Puis, comme on s’étonnait :

— Oui, je vous ai entendus, pendant que je ne pouvais pas bouger… Alors, prends tout l’argent. Fouille dans la poche de mon pantalon.

Sur l’argent du trésor, qu’ils avaient partagé, il leur restait à peu près à chacun deux cents francs.

— L’argent ! se récria Maurice, mais tu en as plus besoin que moi, qui ai mes deux jambes ! Avec deux cents francs, j’ai de quoi rentrer à Paris, et pour me faire casser la tête ensuite, ça ne me coûtera rien… Au revoir tout de même, mon vieux, et merci de ce que tu as fait de raisonnable et de bon, car, sans toi, je serais sûrement resté au bord de quelque champ, comme un chien crevé.

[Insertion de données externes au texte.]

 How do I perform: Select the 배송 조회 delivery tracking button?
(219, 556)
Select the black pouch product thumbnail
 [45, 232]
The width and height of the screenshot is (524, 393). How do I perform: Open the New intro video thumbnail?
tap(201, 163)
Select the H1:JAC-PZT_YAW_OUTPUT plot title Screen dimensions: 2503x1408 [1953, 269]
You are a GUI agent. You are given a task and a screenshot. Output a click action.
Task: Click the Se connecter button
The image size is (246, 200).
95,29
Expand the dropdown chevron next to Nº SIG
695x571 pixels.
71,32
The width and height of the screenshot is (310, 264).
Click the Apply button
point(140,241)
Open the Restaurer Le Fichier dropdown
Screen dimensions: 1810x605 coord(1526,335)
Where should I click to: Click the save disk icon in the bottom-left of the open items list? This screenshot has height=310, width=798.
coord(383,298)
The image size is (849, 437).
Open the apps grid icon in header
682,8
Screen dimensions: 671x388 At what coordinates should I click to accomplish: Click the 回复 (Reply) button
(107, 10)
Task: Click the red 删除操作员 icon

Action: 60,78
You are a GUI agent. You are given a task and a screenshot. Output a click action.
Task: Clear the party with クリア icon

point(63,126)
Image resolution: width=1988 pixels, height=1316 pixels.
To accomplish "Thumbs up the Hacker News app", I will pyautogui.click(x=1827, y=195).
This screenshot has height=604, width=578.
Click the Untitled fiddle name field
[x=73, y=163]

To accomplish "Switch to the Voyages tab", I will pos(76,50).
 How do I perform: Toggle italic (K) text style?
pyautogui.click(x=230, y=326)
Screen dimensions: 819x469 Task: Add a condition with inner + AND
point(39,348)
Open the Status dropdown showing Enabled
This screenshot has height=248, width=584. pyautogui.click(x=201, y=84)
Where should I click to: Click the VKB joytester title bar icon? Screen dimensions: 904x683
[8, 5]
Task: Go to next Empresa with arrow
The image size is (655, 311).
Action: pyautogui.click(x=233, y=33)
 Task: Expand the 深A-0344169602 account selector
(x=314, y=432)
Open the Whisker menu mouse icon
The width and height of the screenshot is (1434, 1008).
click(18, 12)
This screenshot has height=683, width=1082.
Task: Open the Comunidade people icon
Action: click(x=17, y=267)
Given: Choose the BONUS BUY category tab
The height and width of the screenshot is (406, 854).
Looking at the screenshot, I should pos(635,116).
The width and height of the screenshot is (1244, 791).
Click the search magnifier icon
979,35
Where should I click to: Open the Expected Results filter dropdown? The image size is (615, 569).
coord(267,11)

D’un geste, Jean le fit taire.

— Tu ne me dois rien, nous sommes quittes… C’est moi que les Prussiens auraient ramassé, là-bas, si tu ne m’avais pas emporté sur ton dos. Et, hier encore, tu m’as arraché de leurs pattes… Tu as payé deux fois, ce serait à mon tour de donner ma vie… Ah ! que je vais être inquiet de n’être plus avec toi !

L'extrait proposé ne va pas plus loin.